Um ativista social brasileiro chamado Eduardo Marinho diz que não viveremos num mundo evoluído, mas devemos atuar para que haja esse mundo exista. E ele reforça que a maior mudança começa quando o indivíduo de fato se abre a viver, errar, experimentar e tirar de tudo isso alguma lição que o melhore. Ele não se referia, nessa entrevista, à pandemia, já que a sua fala foi anterior a ela.

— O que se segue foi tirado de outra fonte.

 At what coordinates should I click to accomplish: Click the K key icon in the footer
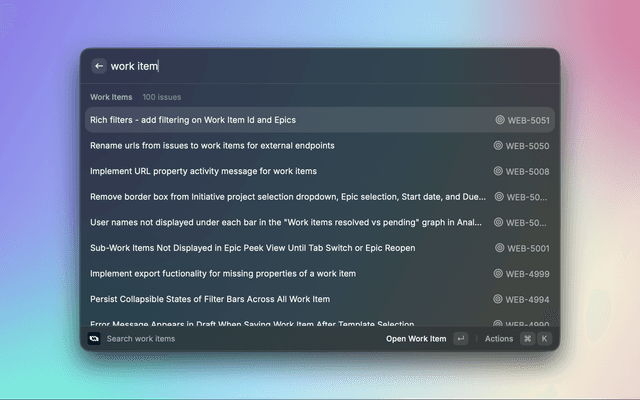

Ao buscar inspiração em grandes pensadores e filósofos do passado, temos tanta riqueza de aprendizado. Com algumas lições nos identificamos mais que outras e podemos chegar à conclusão íntima, pessoal, individual de que é essa a maneira de viver que queremos abraçar. Daí nos deparamos com pensamentos como “evitar o ódio e a raiva”, “tornar-se melhor a cada dia”, “entender o que se pode ou não controlar, na vida”, “criar um nível de imperturbabilidade que as alegrias e as tristezas não sejam transformadas em doenças pelo excesso”. Tudo isso é lindo, muito bom e um ideal de vida. Mas, no dia a dia, na lida com as pessoas, no atendimento ao cliente, na reunião da família, numa mensagem recebida virtualmente, eis que a raiva aflora, reagimos por impulso, pensamos e falamos o que sentimos, mas não gostaríamos de externalizar por razões diversas e, assim, enterramos todos os ensinamentos virtuosos aprendidos nos livros e em aulas.

Nessa hora vem o questionamento: isso tudo é muito grande para uma pessoa tão pequena quanto eu. Será que isso é para mim? será que dou conta?
Um lama brasileiro, chamado Michel, numa das suas falas para o TEDx, trouxe um ensinamento tão interessante para pensarmos a difícil “distância” existente entre o conhecimento das virtudes e a sua prática:

“Ficar com raiva é bom ou ruim? Ruim. Saber que não é bom ter raiva é o suficiente para você não ter mais raiva? Não. saber não é o bastante. A gente precisa verdadeiramente ter experiências, para que elas façam parte da nossa vida.

Tendo em vista o que eu quero para a minha vida, ir diminuindo, um pouco a cada reação, tirando de si aquilo que não é coerente com quem você quer ser. Como disse o Eduardo Marinho, em uma entrevista a um grupo de estudantes: perceba em si o machismo, o ego, a tendência ao confronto e vá eliminando, aos poucos. E ele arremata: “até hoje tenho coisas condicionadas em mim que tenho trabalhado”.